Morremos como os Peixes

Morremos como os Peixes

Com todo o respeito a tantos outros municípios paulistas – tão importantes para o estado e ricos também em beleza e cultura –, não é exagero afirmar que a cidade de Piracicaba sempre se destacou no cenário nacional e mesmo internacional por conta da exuberância de seu rio, da singularidade histórica de seu conjunto arquitetônico justamente enraizado à beira rio, pela culinária igualmente ligada à tradição ribeirinha, por suas festas populares e religiosas nas margens do Piracicaba e por tantas outras atrações culturais diversas (como o nosso “piracicabanês”, o XV, a pamonha) e por suas instituições educacionais e culturais de grande expressão – como a Universidade Metodista e a Escola de Música Maestro Ernst Mahle, por exemplo.

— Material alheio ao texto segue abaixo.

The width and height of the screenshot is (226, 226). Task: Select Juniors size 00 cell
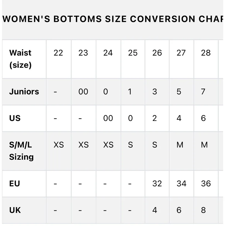click(x=84, y=92)
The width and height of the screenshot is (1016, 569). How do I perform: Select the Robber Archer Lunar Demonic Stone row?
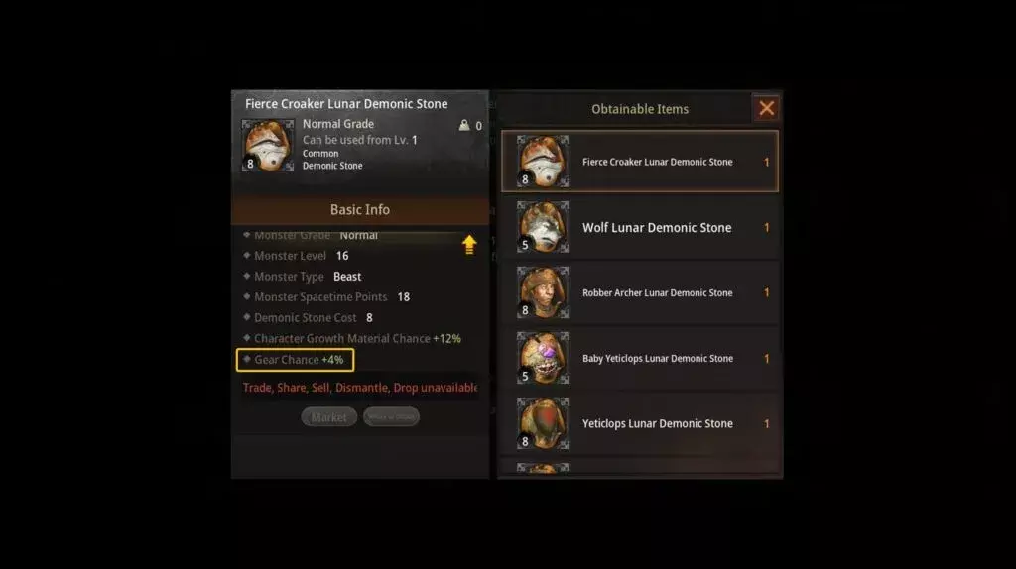pos(640,292)

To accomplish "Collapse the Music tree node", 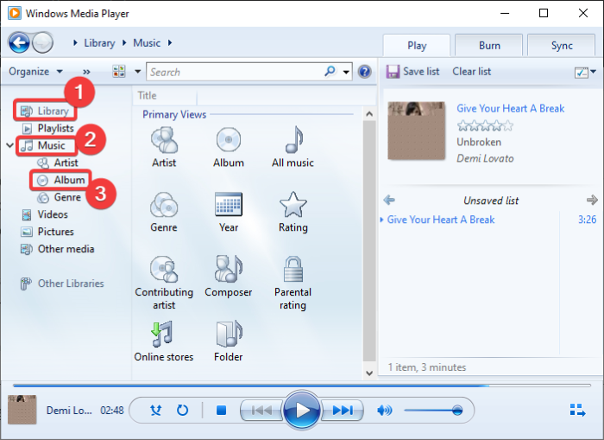I will (x=9, y=146).
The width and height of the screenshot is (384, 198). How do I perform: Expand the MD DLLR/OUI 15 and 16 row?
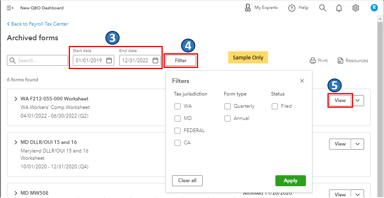pyautogui.click(x=16, y=142)
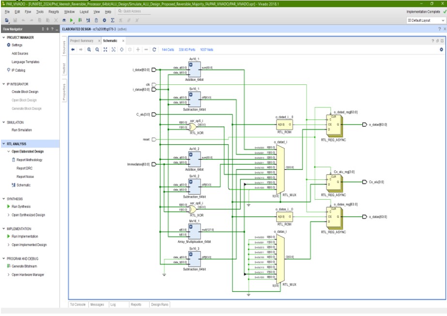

Lamentavelmente, um olhar mais atento para toda esse patrimônio histórico-cultural material e imaterial revela que caminhamos a passos largos para um apagamento ou – simbolicamente – para o afogamento que prenuncia a morte de nossa história e cultura. E não se está aqui olhando só e especificamente para a gestão municipal atual. Não se trata disso – apesar de essa gestão estar implicada até a medula nessa derrocada. A questão aqui é chamar a atenção para um olhar mais amplo no qual se vislumbram: a sanha imobiliária (câncer que corrói a cidade desde sempre, que negocia a alma e põe abaixo prédios históricos em troca de arranha-céus – entre outras mazelas), o sofisma do desenvolvimentismo (que aniquila em especial e sem dó a natureza) e a visão imediatista de lucro a todo custo (cultuada desde os pequenos comerciantes aos grandes especuladores locais – que não utilizam qualquer verbete da cartilha da preservação, da sustentabilidade e do cuidado para com a nossa história).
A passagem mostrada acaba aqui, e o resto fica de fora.